◆ **Your task**
Give the records again exactly, with every character kept.

◆ **Data provided**
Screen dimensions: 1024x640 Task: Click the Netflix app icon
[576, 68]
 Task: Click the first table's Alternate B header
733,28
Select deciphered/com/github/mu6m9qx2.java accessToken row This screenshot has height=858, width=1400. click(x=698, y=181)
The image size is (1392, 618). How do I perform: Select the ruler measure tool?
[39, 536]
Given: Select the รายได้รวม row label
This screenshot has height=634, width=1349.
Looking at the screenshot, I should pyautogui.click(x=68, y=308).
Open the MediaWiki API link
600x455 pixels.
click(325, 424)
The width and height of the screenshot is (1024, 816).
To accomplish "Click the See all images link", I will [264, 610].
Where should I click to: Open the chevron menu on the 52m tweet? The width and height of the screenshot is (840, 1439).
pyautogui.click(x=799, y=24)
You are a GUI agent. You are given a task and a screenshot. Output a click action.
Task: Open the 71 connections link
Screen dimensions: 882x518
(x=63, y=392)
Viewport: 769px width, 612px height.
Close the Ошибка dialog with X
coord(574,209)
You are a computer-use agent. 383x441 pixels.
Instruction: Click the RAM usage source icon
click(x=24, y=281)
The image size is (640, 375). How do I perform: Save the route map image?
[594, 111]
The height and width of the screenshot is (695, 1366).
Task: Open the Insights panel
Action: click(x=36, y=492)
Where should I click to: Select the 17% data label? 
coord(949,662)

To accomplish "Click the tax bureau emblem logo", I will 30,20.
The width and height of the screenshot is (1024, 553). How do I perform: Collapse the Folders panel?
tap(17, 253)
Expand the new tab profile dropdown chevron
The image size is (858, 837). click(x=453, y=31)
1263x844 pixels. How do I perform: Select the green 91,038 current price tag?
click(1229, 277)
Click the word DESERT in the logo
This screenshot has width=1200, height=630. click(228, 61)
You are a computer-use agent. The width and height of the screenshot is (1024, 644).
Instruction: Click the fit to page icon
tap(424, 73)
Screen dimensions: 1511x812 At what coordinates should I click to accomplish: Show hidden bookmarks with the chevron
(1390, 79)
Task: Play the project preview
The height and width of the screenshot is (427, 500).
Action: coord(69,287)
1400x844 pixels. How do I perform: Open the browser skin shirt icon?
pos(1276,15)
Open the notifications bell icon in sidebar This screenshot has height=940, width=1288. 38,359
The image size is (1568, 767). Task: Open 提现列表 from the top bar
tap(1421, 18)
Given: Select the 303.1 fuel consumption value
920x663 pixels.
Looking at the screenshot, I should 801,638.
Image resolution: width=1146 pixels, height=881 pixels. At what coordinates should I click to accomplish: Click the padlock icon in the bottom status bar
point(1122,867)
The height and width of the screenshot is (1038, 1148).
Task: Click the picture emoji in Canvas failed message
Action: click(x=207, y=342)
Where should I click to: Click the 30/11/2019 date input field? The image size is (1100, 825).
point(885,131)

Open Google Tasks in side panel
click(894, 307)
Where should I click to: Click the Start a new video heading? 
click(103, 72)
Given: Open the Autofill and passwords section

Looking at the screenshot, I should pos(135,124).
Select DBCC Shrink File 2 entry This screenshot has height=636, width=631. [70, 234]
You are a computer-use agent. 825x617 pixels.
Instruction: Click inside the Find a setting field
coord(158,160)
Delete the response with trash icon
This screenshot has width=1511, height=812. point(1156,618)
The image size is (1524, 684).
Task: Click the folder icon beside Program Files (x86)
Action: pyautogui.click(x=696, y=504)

◆ **Response**
Screen dimensions: 1024x640 Task: Click the Netflix app icon
[576, 68]
 Task: Click the first table's Alternate B header
733,28
Select deciphered/com/github/mu6m9qx2.java accessToken row This screenshot has height=858, width=1400. click(x=698, y=181)
The image size is (1392, 618). How do I perform: Select the ruler measure tool?
[39, 536]
Given: Select the รายได้รวม row label
This screenshot has height=634, width=1349.
Looking at the screenshot, I should pyautogui.click(x=68, y=308).
Open the MediaWiki API link
600x455 pixels.
click(325, 424)
The width and height of the screenshot is (1024, 816).
To accomplish "Click the See all images link", I will [264, 610].
Where should I click to: Open the chevron menu on the 52m tweet? The width and height of the screenshot is (840, 1439).
pyautogui.click(x=799, y=24)
You are a GUI agent. You are given a task and a screenshot. Output a click action.
Task: Open the 71 connections link
Screen dimensions: 882x518
(x=63, y=392)
Viewport: 769px width, 612px height.
Close the Ошибка dialog with X
coord(574,209)
You are a computer-use agent. 383x441 pixels.
Instruction: Click the RAM usage source icon
click(x=24, y=281)
The image size is (640, 375). How do I perform: Save the route map image?
[594, 111]
The height and width of the screenshot is (695, 1366).
Task: Open the Insights panel
Action: click(x=36, y=492)
Where should I click to: Select the 17% data label? 
coord(949,662)

To accomplish "Click the tax bureau emblem logo", I will 30,20.
The width and height of the screenshot is (1024, 553). How do I perform: Collapse the Folders panel?
tap(17, 253)
Expand the new tab profile dropdown chevron
The image size is (858, 837). click(x=453, y=31)
1263x844 pixels. How do I perform: Select the green 91,038 current price tag?
click(1229, 277)
Click the word DESERT in the logo
This screenshot has width=1200, height=630. click(228, 61)
You are a computer-use agent. The width and height of the screenshot is (1024, 644).
Instruction: Click the fit to page icon
tap(424, 73)
Screen dimensions: 1511x812 At what coordinates should I click to accomplish: Show hidden bookmarks with the chevron
(1390, 79)
Task: Play the project preview
The height and width of the screenshot is (427, 500).
Action: coord(69,287)
1400x844 pixels. How do I perform: Open the browser skin shirt icon?
pos(1276,15)
Open the notifications bell icon in sidebar This screenshot has height=940, width=1288. 38,359
The image size is (1568, 767). Task: Open 提现列表 from the top bar
tap(1421, 18)
Given: Select the 303.1 fuel consumption value
920x663 pixels.
Looking at the screenshot, I should 801,638.
Image resolution: width=1146 pixels, height=881 pixels. At what coordinates should I click to accomplish: Click the padlock icon in the bottom status bar
point(1122,867)
The height and width of the screenshot is (1038, 1148).
Task: Click the picture emoji in Canvas failed message
Action: click(x=207, y=342)
Where should I click to: Click the 30/11/2019 date input field? The image size is (1100, 825).
point(885,131)

Open Google Tasks in side panel
click(894, 307)
Where should I click to: Click the Start a new video heading? 
click(103, 72)
Given: Open the Autofill and passwords section

Looking at the screenshot, I should pos(135,124).
Select DBCC Shrink File 2 entry This screenshot has height=636, width=631. [70, 234]
You are a computer-use agent. 825x617 pixels.
Instruction: Click inside the Find a setting field
coord(158,160)
Delete the response with trash icon
This screenshot has width=1511, height=812. point(1156,618)
The image size is (1524, 684).
Task: Click the folder icon beside Program Files (x86)
Action: pyautogui.click(x=696, y=504)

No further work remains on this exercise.